**Exercise goal:** Search the listing for the word "grid" and return each line that contains it.

**Input records:**
BEGIN

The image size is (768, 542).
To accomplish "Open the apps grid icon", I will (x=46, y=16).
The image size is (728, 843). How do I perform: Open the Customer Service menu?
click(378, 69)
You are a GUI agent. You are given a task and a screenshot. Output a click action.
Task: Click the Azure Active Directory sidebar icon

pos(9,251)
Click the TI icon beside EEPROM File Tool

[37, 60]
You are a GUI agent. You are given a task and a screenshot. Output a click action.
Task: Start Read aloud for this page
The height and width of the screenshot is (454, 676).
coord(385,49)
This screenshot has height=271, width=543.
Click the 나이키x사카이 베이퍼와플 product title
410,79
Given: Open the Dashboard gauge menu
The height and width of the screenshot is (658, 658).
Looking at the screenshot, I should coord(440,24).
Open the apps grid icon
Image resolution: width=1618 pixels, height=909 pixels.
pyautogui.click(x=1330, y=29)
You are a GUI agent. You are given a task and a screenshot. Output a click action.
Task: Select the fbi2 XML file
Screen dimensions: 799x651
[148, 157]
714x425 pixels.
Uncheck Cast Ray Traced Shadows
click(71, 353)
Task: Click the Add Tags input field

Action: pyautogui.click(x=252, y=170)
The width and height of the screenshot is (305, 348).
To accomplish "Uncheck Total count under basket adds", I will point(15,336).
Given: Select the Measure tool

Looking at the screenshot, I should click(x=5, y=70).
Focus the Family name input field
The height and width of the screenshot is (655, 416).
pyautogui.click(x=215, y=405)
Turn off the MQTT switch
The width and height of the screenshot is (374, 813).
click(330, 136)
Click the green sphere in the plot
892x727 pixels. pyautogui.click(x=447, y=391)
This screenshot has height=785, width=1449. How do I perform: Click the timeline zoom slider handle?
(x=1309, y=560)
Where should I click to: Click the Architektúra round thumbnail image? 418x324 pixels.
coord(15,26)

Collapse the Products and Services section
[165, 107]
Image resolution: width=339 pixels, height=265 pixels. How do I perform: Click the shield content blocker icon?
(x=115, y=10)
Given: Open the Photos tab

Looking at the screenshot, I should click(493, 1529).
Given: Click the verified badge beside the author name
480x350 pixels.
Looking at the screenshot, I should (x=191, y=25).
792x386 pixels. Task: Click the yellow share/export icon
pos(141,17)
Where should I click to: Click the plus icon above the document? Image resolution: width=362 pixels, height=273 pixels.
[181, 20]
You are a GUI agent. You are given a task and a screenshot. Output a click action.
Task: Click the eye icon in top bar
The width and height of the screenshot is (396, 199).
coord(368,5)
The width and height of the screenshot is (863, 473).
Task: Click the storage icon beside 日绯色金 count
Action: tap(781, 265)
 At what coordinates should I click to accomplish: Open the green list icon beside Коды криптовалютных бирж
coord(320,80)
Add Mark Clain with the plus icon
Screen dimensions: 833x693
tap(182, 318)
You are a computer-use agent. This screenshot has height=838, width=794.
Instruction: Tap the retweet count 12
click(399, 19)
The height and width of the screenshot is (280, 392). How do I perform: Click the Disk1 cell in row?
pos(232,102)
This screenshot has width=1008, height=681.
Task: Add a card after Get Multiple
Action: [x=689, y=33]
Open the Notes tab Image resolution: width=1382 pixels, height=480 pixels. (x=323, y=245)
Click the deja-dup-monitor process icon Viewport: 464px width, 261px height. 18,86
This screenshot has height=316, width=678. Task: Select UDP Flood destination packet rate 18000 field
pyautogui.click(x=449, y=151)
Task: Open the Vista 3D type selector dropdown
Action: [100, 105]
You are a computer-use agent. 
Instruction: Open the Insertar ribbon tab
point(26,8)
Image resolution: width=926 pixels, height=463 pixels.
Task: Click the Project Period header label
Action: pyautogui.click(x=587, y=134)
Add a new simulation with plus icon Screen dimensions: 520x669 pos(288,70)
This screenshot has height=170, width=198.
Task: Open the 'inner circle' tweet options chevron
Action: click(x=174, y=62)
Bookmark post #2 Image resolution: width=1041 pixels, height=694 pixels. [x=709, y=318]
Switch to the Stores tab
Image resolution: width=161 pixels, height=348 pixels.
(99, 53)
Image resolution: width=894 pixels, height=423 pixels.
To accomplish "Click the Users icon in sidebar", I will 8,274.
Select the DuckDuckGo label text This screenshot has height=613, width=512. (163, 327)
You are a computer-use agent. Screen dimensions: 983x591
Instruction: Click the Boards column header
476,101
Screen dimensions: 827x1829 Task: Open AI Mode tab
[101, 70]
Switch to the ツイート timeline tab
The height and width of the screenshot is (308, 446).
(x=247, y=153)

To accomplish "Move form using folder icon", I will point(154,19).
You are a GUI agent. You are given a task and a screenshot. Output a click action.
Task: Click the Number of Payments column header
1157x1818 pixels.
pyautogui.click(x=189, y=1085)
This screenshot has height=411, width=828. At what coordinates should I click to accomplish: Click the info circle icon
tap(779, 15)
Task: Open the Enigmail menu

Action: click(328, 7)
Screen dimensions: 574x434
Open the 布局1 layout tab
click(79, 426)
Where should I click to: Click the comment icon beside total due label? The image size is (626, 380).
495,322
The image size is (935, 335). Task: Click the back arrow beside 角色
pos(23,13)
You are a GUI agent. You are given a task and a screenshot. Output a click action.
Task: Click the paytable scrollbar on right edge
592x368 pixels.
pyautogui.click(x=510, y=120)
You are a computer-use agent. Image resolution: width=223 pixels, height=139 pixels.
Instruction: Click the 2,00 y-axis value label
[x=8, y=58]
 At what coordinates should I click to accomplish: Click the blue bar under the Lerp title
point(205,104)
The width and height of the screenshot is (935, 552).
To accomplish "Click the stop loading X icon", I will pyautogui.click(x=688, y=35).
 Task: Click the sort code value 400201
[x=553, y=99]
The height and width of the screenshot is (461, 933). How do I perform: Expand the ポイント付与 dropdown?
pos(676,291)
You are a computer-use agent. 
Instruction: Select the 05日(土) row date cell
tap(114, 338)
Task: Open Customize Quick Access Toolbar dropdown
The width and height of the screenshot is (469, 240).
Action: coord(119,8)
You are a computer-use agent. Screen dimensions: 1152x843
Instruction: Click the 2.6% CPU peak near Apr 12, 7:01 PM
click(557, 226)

END

**Result of this exercise:**
To accomplish "Open the apps grid icon", I will (x=46, y=16).
Open the apps grid icon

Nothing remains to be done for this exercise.